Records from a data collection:
________________________
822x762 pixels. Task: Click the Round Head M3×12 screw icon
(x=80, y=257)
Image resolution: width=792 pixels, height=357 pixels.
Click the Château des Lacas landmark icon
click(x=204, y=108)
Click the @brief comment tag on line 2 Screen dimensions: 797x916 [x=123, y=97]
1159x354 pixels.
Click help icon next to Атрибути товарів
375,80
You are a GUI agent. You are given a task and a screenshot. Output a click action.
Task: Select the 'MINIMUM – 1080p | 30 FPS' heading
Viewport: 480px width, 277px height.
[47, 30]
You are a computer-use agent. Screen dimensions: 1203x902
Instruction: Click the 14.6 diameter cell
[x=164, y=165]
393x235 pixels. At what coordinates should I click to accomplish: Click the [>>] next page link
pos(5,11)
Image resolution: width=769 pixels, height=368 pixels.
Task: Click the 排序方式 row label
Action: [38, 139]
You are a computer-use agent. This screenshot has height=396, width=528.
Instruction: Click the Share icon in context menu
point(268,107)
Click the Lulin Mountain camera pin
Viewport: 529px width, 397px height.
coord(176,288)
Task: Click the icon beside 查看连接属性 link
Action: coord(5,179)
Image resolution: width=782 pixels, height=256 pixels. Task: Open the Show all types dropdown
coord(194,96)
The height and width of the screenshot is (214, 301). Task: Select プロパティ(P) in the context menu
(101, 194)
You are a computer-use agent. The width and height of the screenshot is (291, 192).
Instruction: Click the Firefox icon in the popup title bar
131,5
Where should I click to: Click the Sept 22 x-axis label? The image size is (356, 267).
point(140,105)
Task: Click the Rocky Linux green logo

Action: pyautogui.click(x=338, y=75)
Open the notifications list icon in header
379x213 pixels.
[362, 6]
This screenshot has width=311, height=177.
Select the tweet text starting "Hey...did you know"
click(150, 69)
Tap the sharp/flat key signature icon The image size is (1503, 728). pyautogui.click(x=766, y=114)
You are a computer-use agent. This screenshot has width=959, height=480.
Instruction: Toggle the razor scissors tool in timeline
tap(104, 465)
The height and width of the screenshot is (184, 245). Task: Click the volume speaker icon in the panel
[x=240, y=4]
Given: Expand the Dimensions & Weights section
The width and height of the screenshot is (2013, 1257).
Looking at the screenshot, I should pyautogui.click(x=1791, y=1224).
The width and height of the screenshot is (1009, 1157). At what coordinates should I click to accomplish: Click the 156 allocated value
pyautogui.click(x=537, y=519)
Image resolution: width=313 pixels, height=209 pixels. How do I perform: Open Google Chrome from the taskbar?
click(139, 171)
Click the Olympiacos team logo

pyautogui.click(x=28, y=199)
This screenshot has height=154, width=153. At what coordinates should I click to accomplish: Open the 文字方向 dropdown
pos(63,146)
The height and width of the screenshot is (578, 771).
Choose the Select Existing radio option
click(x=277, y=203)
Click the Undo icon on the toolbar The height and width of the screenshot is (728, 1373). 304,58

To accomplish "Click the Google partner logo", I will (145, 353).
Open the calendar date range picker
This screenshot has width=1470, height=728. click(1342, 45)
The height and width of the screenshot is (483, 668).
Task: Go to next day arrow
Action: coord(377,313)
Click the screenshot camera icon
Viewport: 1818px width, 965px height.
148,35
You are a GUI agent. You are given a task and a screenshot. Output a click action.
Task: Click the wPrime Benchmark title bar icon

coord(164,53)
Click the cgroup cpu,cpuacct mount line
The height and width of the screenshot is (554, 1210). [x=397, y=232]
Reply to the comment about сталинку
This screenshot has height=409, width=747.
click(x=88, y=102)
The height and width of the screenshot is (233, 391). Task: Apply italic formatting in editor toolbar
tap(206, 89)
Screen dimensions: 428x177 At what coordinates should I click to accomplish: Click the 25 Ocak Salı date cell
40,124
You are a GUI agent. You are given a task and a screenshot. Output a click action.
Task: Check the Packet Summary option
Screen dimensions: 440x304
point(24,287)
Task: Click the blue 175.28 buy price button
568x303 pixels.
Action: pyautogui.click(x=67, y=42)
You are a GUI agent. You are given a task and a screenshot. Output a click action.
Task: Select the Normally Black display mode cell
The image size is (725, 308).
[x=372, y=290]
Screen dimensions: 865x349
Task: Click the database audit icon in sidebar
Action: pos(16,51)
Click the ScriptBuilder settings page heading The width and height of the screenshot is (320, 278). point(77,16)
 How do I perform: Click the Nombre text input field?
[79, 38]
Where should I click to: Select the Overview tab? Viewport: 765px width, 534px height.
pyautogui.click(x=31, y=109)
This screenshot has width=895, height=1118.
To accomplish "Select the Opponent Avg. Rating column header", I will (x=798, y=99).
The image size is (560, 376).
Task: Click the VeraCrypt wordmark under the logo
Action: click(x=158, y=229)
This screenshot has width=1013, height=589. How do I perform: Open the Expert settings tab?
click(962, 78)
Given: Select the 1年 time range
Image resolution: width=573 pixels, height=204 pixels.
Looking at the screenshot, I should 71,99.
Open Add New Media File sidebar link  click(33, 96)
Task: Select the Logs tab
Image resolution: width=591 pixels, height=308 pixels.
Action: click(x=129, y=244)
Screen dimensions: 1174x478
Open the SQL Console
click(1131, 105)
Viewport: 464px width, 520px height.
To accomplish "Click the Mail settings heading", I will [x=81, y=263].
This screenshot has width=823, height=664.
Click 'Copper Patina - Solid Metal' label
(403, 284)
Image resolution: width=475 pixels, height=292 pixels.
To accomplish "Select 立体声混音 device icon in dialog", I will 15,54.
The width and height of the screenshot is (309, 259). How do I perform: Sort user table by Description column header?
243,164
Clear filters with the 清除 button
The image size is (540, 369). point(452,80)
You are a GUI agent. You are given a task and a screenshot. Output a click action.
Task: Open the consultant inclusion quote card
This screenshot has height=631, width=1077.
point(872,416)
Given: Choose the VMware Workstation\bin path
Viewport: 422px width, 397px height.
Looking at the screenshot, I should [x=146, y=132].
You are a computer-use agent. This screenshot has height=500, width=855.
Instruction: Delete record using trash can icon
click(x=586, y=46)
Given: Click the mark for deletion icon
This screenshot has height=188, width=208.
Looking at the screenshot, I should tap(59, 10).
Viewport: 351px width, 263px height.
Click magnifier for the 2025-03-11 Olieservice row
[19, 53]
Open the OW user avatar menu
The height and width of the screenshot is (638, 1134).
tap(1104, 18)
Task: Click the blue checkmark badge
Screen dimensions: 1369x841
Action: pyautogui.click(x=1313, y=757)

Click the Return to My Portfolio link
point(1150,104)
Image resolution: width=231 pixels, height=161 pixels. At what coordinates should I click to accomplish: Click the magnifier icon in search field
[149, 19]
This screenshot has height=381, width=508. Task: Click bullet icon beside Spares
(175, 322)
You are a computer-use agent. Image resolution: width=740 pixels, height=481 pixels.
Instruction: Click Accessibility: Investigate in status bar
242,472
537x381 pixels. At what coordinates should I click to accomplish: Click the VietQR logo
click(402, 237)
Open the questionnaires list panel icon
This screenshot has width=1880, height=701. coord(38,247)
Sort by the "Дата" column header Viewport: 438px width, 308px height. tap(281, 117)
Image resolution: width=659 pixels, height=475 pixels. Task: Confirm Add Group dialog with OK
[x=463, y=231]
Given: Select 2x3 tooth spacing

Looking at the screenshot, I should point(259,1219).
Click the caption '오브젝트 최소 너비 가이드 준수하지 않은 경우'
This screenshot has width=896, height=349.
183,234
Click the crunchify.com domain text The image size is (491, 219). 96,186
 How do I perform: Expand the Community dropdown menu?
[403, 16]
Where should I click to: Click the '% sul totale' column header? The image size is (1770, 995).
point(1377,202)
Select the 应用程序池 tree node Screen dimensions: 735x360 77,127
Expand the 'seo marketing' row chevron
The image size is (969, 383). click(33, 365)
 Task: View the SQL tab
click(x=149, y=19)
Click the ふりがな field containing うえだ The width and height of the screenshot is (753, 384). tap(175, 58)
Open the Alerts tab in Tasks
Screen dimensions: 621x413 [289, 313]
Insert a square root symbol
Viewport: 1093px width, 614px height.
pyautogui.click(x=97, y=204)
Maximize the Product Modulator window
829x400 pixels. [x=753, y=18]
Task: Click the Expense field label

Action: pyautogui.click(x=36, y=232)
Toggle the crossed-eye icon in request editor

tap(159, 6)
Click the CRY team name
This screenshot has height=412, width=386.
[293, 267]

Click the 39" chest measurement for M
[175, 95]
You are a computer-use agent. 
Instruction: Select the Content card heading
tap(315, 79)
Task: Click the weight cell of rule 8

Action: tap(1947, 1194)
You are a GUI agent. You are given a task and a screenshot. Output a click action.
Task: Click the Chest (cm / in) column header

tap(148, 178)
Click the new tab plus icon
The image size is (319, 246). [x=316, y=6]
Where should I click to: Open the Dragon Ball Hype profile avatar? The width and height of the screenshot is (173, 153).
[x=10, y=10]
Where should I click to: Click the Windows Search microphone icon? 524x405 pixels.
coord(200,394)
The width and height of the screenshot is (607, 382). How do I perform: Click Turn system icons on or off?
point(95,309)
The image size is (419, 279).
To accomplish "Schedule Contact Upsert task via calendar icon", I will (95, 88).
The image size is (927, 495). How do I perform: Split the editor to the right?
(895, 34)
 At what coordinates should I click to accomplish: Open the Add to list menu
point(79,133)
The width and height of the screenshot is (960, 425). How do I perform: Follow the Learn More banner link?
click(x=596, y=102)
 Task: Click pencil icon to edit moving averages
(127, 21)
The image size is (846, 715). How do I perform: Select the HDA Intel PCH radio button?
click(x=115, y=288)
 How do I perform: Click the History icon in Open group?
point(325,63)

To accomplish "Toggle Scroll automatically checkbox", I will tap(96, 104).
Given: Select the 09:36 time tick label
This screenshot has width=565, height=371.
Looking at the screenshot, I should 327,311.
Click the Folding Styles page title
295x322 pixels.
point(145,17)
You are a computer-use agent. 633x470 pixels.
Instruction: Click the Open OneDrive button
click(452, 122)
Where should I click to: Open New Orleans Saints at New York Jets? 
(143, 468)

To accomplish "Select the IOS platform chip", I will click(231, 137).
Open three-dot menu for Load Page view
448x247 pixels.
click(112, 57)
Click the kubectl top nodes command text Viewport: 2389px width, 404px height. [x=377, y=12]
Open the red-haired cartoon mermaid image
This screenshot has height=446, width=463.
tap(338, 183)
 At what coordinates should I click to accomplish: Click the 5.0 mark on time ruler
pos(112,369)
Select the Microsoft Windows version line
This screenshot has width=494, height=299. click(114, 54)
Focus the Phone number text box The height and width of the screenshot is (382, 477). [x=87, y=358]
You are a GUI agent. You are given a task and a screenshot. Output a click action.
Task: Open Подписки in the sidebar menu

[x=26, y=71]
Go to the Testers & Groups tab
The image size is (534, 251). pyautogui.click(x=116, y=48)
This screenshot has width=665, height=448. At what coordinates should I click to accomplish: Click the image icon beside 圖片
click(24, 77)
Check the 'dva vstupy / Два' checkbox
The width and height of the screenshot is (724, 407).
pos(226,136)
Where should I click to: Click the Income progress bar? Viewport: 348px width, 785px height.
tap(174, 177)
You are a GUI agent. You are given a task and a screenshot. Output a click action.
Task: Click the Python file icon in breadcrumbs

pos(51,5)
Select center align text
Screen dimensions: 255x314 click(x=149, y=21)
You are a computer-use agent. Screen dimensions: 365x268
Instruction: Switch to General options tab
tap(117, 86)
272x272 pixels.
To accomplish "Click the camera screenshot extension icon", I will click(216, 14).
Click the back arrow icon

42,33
________________________
Goal of the exercise: Copy out the lines above that hold the string "blue".

Reply:
Task: Click the blue 175.28 buy price button
Task: Click the blue checkmark badge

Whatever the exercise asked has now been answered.